Try it -> In the text about George Banda, turn the paragraph that begins "During his enlistment with the Army" into a short list that keeps its main facts.

Text block ->
^^^^

George Banda traveled from Milwaukee to Washington DC for Veterans Day 2017 events. Along his journey, he visited many of his fallen friends by paying tribute to their names on The Wall, the Vietnam Veterans Memorial, and their graves at Arlington National Cemetery.

Shortly after graduating from Boy’s Tech High School on the South Side of Milwaukee, Banda joined the Army. He enlisted with many buddies from the neighborhood who he grew up with, including Joe Rocha. Other friends were made and lost during his deployment in Vietnam, like Ed Vesser and Refugio Thomas Teran.

During his enlistment with the Army as a Medic in the 2nd Battalion, 501st Infantry, of the 101st Airborne Division, Banda was awarded many distinguished commendations in Vietnam, including the Combat Medic Badge, Silver Star Medal for Gallantry in Action, Bronze Star for Heroism in Ground Combat, Bronze Star for Meritorious Service, Purple Heart for Combat Wounded, the Vietnam Cross for Gallantry with Palm, and many other commendations.

Thirty-two years after he vanished in the jungles of Vietnam, Refugio Thomas Teran returned home in 2002 to a hero’s burial with full military honors in Arlington National Cemetery.

“Tommy” Teran was last seen in the middle of a fierce firefight in the predawn hours of May 6, 1970 as Viet Cong forces overran the munitions dump he was guarding on Henderson Hill, Quang Tri Province. The Americans held the hill, and the next day a search and recovery detail retrieved five injured servicemen and 33 bodies. There was no trace of Private First Class Tom Teran and another rifleman, Larry Kier of Tennessee.

^^^^

Data records ->

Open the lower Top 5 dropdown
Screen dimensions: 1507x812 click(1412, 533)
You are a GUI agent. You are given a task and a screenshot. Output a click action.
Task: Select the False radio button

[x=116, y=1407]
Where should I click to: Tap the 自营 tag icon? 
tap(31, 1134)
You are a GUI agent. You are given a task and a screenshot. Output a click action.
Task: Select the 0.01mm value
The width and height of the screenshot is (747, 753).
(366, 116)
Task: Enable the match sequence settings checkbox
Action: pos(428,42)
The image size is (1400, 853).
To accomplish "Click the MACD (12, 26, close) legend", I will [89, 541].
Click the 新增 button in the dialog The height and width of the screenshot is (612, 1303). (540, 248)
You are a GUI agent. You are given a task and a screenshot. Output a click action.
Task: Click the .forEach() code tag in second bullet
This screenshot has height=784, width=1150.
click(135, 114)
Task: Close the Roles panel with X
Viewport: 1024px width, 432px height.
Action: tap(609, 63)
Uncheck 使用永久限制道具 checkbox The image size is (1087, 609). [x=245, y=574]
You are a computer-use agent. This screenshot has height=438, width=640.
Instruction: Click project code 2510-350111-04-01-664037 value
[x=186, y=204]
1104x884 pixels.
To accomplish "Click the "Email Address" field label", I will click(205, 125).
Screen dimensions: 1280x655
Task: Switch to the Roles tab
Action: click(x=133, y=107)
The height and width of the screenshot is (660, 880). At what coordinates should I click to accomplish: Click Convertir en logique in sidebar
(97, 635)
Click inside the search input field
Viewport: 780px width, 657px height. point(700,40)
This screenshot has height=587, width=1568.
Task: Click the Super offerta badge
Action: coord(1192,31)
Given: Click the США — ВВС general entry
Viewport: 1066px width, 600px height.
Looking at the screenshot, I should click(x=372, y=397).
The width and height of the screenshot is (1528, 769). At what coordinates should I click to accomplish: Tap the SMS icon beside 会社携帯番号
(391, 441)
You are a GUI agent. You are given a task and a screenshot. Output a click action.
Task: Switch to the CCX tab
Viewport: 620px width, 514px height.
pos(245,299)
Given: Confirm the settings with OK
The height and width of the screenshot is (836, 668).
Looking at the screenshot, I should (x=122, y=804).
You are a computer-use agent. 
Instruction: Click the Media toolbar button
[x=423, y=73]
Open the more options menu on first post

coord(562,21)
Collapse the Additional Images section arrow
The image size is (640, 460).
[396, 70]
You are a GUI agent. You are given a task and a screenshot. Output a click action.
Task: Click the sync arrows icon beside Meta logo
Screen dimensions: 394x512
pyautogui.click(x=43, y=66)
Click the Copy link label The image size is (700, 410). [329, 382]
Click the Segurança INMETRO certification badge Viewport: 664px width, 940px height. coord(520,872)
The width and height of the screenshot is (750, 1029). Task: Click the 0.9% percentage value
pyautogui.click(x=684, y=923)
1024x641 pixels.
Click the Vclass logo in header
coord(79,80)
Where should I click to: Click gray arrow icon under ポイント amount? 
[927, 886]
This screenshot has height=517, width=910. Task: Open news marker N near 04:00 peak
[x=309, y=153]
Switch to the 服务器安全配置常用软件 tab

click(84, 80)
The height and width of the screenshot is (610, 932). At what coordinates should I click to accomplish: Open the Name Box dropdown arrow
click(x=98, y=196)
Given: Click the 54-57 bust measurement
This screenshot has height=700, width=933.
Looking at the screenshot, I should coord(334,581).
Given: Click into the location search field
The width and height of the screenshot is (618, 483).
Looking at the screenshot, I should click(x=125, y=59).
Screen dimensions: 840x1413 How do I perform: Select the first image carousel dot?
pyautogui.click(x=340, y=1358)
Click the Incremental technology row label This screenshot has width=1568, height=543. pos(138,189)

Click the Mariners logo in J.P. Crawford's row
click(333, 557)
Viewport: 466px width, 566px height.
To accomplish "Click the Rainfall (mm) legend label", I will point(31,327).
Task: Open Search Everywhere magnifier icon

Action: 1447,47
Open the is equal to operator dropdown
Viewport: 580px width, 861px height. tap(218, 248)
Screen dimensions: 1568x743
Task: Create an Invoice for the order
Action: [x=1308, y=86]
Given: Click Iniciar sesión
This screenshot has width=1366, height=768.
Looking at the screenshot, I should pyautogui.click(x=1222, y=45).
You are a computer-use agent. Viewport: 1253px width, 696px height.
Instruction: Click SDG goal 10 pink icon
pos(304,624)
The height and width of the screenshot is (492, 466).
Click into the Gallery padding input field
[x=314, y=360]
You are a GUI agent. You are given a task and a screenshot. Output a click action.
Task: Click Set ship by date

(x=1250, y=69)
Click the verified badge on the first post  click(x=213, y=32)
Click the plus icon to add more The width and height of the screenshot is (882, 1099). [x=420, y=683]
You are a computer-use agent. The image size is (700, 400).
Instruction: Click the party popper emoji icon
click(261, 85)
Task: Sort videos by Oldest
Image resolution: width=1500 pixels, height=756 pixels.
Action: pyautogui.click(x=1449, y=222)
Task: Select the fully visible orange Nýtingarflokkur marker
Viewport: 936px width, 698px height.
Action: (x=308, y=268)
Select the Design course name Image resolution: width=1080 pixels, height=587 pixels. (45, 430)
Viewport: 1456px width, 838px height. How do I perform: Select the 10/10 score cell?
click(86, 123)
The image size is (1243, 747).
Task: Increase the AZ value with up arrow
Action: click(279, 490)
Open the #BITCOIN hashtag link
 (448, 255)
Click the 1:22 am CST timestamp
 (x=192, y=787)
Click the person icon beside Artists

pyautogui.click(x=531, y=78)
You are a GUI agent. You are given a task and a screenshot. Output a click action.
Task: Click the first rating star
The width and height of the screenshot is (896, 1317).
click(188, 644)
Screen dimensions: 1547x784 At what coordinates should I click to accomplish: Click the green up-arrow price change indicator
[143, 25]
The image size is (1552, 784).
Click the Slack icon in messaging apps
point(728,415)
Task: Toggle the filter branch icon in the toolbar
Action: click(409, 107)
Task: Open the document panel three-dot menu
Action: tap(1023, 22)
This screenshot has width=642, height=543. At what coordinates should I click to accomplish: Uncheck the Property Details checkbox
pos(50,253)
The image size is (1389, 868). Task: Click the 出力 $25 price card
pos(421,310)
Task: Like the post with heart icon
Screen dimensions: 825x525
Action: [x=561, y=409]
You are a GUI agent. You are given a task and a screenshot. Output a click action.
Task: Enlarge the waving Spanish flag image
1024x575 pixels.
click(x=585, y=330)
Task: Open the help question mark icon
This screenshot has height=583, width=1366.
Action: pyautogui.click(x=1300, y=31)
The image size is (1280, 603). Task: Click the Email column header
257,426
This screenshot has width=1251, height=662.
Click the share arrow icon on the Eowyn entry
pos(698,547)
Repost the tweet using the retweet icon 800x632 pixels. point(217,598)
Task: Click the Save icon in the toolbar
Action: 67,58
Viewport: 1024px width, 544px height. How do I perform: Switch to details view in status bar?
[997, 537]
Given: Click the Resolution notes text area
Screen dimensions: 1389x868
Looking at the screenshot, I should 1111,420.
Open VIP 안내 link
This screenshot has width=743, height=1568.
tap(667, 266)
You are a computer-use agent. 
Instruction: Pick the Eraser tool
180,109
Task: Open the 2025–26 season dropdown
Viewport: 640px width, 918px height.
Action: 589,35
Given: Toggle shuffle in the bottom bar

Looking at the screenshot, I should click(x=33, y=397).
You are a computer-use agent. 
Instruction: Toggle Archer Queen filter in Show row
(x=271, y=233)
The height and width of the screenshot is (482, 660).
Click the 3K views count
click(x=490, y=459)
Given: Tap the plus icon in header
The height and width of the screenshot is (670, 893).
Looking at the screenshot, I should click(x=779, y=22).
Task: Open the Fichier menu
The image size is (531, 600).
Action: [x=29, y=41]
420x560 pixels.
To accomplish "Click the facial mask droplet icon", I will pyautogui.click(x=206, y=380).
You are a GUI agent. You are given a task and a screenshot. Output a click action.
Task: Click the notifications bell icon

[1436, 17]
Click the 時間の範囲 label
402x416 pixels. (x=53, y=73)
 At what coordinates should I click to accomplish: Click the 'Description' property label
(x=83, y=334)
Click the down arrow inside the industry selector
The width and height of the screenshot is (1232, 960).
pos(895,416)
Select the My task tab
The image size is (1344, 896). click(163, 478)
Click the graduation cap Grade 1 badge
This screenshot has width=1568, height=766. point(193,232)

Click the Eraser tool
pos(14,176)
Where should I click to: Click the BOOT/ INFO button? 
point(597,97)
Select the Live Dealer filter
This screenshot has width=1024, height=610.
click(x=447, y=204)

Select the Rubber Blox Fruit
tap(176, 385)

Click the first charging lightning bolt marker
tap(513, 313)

^^^^

Solution to this task ->
- Service: Army Medic, 2nd Battalion, 501st Infantry, 101st Airborne Division
- Honors received in Vietnam:
  - Combat Medic Badge
  - Silver Star Medal for Gallantry in Action
  - Bronze Star for Heroism in Ground Combat
  - Bronze Star for Meritorious Service
  - Purple Heart for Combat Wounded
  - Vietnam Cross for Gallantry with Palm
  - Many other commendations